:: Provided data
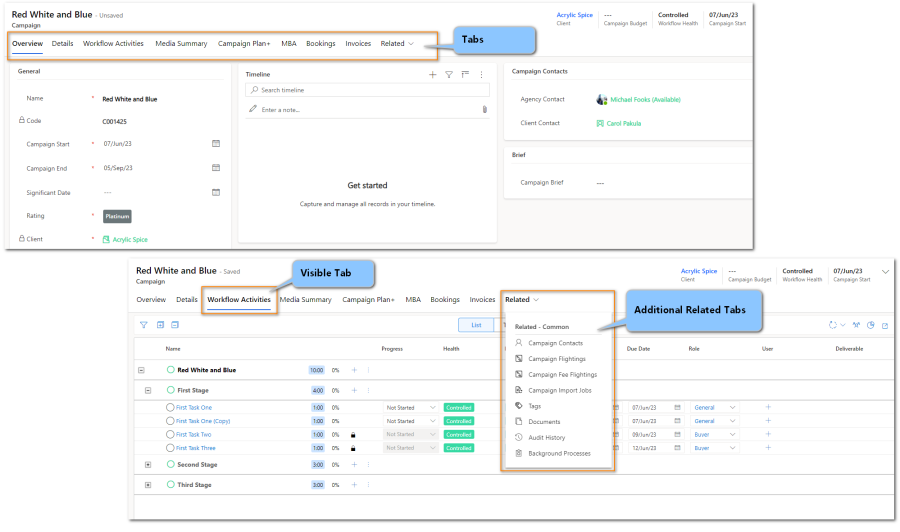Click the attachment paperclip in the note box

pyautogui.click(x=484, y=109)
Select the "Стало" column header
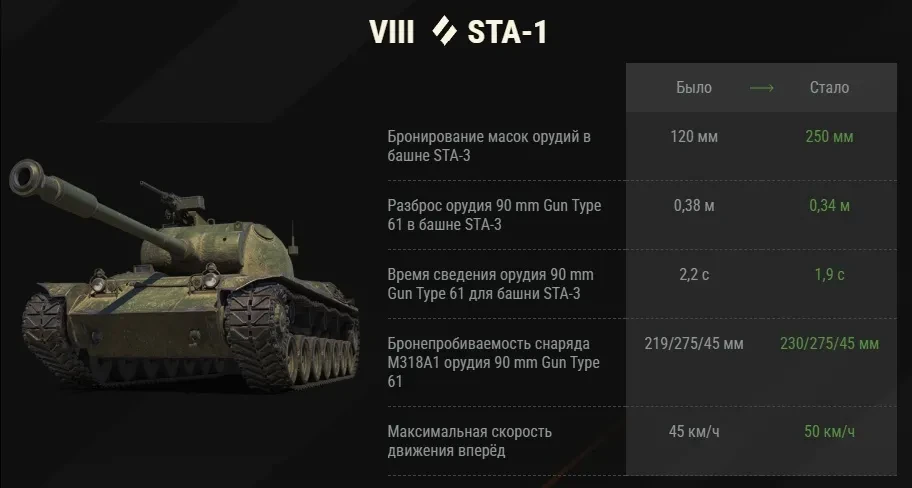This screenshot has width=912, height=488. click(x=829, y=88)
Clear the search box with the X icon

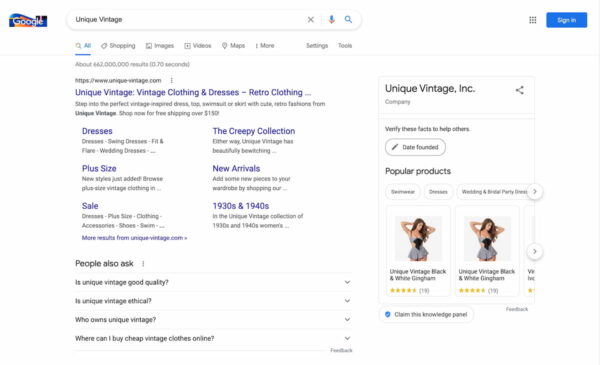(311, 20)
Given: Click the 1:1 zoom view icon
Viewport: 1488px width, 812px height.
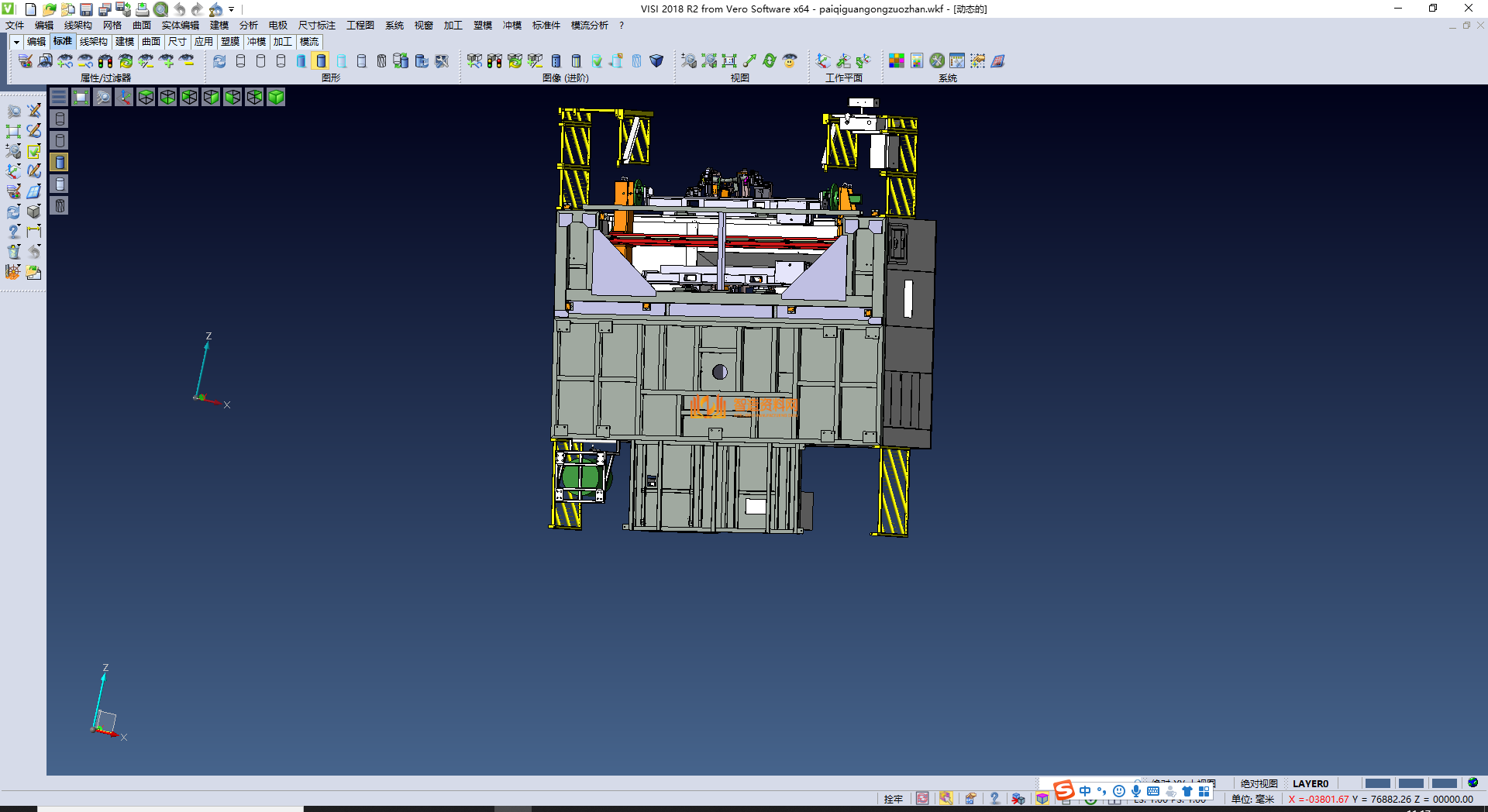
::::
**Problem details:**
Quote the lines of the listing word for word, leaving out the pictures.

**Output of the exercise:**
Click the attachment paperclip in the note box

pyautogui.click(x=484, y=109)
Select the "Стало" column header
This screenshot has width=912, height=488. click(x=829, y=88)
Clear the search box with the X icon

(311, 20)
Given: Click the 1:1 zoom view icon
Viewport: 1488px width, 812px height.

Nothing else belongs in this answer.